Two Md. Senators Call For Action Following Navy Yard Shootings

The massacre at the Washington Navy Yard on Monday has led to calls for more restrictive gun legislation.

Senator Ben Cardin (D-Md) says it's time for common sense measures, such as universal background checks. "Gun owners think it's a good thing to do," he says. "Eliminating these large ammo capacity clips is something we should enact in our country. It saves lives and will not inconvenience gun owners."

Many critics of gun regulations say the nation already has enough laws on books which cover firearms. "We do have laws on the books. The problem is the background check is not universal," Cardin responds. "So a person can go into one state, where they're  not really allowed to own a gun. But because there's not a background check, someone who has a mental problem or is a convicted felon can get a gun and come into another state."

The gunman in the Navy Yard shootings, Aaron Alexis, was able to purchase a shotgun at a Virginia gun store. He also was a troubled man, who once called police in Rhode Island, claiming he was hearing voices. He killed 12 people at the Navy Yard before he was fatally shot by police officers.   
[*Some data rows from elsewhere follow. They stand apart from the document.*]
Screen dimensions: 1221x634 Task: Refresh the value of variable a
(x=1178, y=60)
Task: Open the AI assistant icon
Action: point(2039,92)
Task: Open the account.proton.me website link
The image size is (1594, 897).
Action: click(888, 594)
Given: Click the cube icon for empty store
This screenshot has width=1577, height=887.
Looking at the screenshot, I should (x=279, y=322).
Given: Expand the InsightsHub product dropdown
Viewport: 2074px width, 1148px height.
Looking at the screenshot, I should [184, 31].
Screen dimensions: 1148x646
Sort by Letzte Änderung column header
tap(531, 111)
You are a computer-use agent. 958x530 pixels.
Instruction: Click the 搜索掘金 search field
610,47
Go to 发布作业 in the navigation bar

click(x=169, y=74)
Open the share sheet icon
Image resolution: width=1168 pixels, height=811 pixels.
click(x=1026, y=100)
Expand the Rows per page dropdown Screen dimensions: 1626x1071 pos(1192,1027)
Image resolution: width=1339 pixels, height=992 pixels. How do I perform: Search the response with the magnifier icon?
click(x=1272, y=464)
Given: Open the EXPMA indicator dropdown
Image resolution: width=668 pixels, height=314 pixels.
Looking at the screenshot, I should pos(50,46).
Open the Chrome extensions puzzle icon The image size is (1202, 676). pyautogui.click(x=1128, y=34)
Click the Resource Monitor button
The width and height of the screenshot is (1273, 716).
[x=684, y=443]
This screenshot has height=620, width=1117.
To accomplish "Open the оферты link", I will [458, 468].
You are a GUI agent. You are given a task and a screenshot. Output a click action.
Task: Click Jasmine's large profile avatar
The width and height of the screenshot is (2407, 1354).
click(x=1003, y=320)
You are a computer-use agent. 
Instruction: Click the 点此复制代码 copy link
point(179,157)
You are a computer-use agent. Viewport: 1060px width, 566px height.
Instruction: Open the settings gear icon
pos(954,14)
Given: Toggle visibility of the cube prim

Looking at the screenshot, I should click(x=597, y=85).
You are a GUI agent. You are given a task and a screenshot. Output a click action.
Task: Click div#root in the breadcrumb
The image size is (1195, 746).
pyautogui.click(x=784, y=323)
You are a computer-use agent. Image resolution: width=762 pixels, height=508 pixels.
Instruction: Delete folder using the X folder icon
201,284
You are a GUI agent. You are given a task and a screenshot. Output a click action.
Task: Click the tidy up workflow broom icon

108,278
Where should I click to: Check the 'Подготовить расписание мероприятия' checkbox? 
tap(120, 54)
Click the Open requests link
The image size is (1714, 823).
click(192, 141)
Cardin  also supports a ban on assault weapons. "Local law enforcement will tell you that 'if you want to help the police, get rid of assault weapons.' That's not a fair contest when a law enforcement officer comes up with someone who has an assault weapon," he says.

Maryland's Senior Senator, Barbara Mikulski (D), supports background checks and keeping guns away from those who shouldn't have them, such as those with mental health issues. But she wants to go further. "This is where I truly agree with the NRA. We've got to do something about mental illness, and early detection and early treatment," Mikulski said, in a speech on the Senate floor. She also remembered the six Maryland residents who died in the Navy Yard shootings, and offered her prayers and sympathy.

In the past, gun rights groups like the NRA have fought tooth and nail against any new regulations covering firearms, claiming they infringe on 2nd Amendment rights. But Cardin says the aim of background checks, banning large ammo clips and assault weapons, is not to take away  law-abiding Americans rights  to own guns. "The tragedy that took place in{Newtown,} Connecticut, where young children in their classrooms were killed. It tells me that we should do what's right to help them without infringing on the lawful right of citizens to have guns," he says.